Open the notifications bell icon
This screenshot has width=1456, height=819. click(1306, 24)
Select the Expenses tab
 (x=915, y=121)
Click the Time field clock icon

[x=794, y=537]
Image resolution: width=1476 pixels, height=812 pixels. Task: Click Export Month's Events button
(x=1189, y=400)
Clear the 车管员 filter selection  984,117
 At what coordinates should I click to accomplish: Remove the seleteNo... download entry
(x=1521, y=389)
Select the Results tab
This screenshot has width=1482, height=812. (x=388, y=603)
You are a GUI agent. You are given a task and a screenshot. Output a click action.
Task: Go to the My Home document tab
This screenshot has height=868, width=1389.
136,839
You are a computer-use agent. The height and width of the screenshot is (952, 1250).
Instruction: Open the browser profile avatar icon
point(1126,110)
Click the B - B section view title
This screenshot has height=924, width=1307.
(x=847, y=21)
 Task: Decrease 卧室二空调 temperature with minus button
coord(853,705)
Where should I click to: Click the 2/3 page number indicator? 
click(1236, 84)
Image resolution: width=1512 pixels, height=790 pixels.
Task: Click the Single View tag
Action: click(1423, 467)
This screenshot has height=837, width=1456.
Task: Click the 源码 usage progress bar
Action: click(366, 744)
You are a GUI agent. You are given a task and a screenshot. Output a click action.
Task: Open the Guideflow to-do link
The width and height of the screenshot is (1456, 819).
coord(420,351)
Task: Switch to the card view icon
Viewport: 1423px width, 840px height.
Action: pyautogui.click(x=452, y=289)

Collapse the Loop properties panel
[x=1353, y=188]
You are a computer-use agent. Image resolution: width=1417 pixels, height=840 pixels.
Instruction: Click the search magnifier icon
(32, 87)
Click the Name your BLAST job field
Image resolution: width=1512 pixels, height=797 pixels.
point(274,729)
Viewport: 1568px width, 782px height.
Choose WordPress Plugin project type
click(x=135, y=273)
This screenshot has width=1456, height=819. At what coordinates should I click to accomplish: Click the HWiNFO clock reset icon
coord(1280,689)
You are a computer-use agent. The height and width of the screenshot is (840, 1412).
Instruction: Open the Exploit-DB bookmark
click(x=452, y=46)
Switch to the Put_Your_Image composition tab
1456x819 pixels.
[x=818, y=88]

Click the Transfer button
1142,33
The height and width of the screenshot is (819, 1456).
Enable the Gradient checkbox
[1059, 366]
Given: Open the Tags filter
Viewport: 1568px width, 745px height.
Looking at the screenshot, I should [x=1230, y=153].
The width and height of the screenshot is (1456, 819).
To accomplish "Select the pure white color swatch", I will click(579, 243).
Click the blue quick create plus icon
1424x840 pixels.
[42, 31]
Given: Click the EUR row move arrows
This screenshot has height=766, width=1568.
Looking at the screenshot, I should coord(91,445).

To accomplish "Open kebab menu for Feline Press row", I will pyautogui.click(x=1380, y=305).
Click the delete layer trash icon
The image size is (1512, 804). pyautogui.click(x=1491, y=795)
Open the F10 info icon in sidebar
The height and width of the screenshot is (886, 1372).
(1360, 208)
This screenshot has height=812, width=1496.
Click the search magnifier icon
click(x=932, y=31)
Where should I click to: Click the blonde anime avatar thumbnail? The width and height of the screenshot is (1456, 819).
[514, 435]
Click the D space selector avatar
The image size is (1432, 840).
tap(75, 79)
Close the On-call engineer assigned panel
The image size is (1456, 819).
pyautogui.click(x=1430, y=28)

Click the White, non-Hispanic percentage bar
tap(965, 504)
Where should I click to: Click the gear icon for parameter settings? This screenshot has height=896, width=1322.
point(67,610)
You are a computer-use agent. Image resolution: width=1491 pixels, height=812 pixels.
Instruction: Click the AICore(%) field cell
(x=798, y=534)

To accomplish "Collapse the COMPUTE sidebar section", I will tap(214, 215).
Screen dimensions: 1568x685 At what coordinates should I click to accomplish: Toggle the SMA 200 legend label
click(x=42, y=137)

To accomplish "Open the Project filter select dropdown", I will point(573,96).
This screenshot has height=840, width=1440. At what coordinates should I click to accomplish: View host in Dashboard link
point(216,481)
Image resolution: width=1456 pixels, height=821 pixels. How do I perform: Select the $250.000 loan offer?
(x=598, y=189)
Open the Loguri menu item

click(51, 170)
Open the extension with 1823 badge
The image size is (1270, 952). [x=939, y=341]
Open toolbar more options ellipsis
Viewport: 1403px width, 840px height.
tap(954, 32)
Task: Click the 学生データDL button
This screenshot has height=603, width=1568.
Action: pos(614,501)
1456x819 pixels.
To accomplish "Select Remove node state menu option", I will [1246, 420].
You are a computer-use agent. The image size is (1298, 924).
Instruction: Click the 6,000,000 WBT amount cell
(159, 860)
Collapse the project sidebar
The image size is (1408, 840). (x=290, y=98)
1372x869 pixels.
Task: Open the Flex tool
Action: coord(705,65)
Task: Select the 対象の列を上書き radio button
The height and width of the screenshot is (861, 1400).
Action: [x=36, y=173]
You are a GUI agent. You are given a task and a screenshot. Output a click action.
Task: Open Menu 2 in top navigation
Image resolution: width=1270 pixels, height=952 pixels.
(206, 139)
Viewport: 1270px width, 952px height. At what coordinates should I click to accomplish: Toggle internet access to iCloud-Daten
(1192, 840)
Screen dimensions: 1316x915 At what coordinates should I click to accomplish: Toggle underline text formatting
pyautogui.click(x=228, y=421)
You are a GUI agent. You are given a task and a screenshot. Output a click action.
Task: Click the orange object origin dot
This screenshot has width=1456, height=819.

-- -- --

▶ _Exercise directions_
For the material above, produce a word-for-word copy.

▶ _Result of this task_
Open the notifications bell icon
This screenshot has width=1456, height=819. click(1306, 24)
Select the Expenses tab
 (x=915, y=121)
Click the Time field clock icon

[x=794, y=537]
Image resolution: width=1476 pixels, height=812 pixels. Task: Click Export Month's Events button
(x=1189, y=400)
Clear the 车管员 filter selection  984,117
 At what coordinates should I click to accomplish: Remove the seleteNo... download entry
(x=1521, y=389)
Select the Results tab
This screenshot has width=1482, height=812. (x=388, y=603)
You are a GUI agent. You are given a task and a screenshot. Output a click action.
Task: Go to the My Home document tab
This screenshot has height=868, width=1389.
136,839
You are a computer-use agent. The height and width of the screenshot is (952, 1250).
Instruction: Open the browser profile avatar icon
point(1126,110)
Click the B - B section view title
This screenshot has height=924, width=1307.
(x=847, y=21)
 Task: Decrease 卧室二空调 temperature with minus button
coord(853,705)
Where should I click to: Click the 2/3 page number indicator? 
click(1236, 84)
Image resolution: width=1512 pixels, height=790 pixels.
Task: Click the Single View tag
Action: click(1423, 467)
This screenshot has height=837, width=1456.
Task: Click the 源码 usage progress bar
Action: click(366, 744)
You are a GUI agent. You are given a task and a screenshot. Output a click action.
Task: Open the Guideflow to-do link
The width and height of the screenshot is (1456, 819).
coord(420,351)
Task: Switch to the card view icon
Viewport: 1423px width, 840px height.
Action: pyautogui.click(x=452, y=289)

Collapse the Loop properties panel
[x=1353, y=188]
You are a computer-use agent. Image resolution: width=1417 pixels, height=840 pixels.
Instruction: Click the search magnifier icon
(32, 87)
Click the Name your BLAST job field
Image resolution: width=1512 pixels, height=797 pixels.
point(274,729)
Viewport: 1568px width, 782px height.
Choose WordPress Plugin project type
click(x=135, y=273)
This screenshot has width=1456, height=819. At what coordinates should I click to accomplish: Click the HWiNFO clock reset icon
coord(1280,689)
You are a computer-use agent. The height and width of the screenshot is (840, 1412).
Instruction: Open the Exploit-DB bookmark
click(x=452, y=46)
Switch to the Put_Your_Image composition tab
1456x819 pixels.
[x=818, y=88]

Click the Transfer button
1142,33
The height and width of the screenshot is (819, 1456).
Enable the Gradient checkbox
[1059, 366]
Given: Open the Tags filter
Viewport: 1568px width, 745px height.
Looking at the screenshot, I should [x=1230, y=153].
The width and height of the screenshot is (1456, 819).
To accomplish "Select the pure white color swatch", I will click(579, 243).
Click the blue quick create plus icon
1424x840 pixels.
[42, 31]
Given: Click the EUR row move arrows
This screenshot has height=766, width=1568.
Looking at the screenshot, I should coord(91,445).

To accomplish "Open kebab menu for Feline Press row", I will pyautogui.click(x=1380, y=305).
Click the delete layer trash icon
The image size is (1512, 804). pyautogui.click(x=1491, y=795)
Open the F10 info icon in sidebar
The height and width of the screenshot is (886, 1372).
(1360, 208)
This screenshot has height=812, width=1496.
Click the search magnifier icon
click(x=932, y=31)
Where should I click to: Click the blonde anime avatar thumbnail? The width and height of the screenshot is (1456, 819).
[514, 435]
Click the D space selector avatar
The image size is (1432, 840).
tap(75, 79)
Close the On-call engineer assigned panel
The image size is (1456, 819).
pyautogui.click(x=1430, y=28)

Click the White, non-Hispanic percentage bar
tap(965, 504)
Where should I click to: Click the gear icon for parameter settings? This screenshot has height=896, width=1322.
point(67,610)
You are a computer-use agent. Image resolution: width=1491 pixels, height=812 pixels.
Instruction: Click the AICore(%) field cell
(x=798, y=534)

To accomplish "Collapse the COMPUTE sidebar section", I will tap(214, 215).
Screen dimensions: 1568x685 At what coordinates should I click to accomplish: Toggle the SMA 200 legend label
click(x=42, y=137)

To accomplish "Open the Project filter select dropdown", I will point(573,96).
This screenshot has height=840, width=1440. At what coordinates should I click to accomplish: View host in Dashboard link
point(216,481)
Image resolution: width=1456 pixels, height=821 pixels. How do I perform: Select the $250.000 loan offer?
(x=598, y=189)
Open the Loguri menu item

click(51, 170)
Open the extension with 1823 badge
The image size is (1270, 952). [x=939, y=341]
Open toolbar more options ellipsis
Viewport: 1403px width, 840px height.
tap(954, 32)
Task: Click the 学生データDL button
This screenshot has height=603, width=1568.
Action: pos(614,501)
1456x819 pixels.
To accomplish "Select Remove node state menu option", I will [1246, 420].
You are a computer-use agent. The image size is (1298, 924).
Instruction: Click the 6,000,000 WBT amount cell
(159, 860)
Collapse the project sidebar
The image size is (1408, 840). (x=290, y=98)
1372x869 pixels.
Task: Open the Flex tool
Action: coord(705,65)
Task: Select the 対象の列を上書き radio button
The height and width of the screenshot is (861, 1400).
Action: [x=36, y=173]
You are a GUI agent. You are given a task and a screenshot. Output a click action.
Task: Open Menu 2 in top navigation
Image resolution: width=1270 pixels, height=952 pixels.
(206, 139)
Viewport: 1270px width, 952px height. At what coordinates should I click to accomplish: Toggle internet access to iCloud-Daten
(1192, 840)
Screen dimensions: 1316x915 At what coordinates should I click to accomplish: Toggle underline text formatting
pyautogui.click(x=228, y=421)
You are a GUI agent. You are given a task and a screenshot. Output a click action.
Task: Click the orange object origin dot
This screenshot has width=1456, height=819.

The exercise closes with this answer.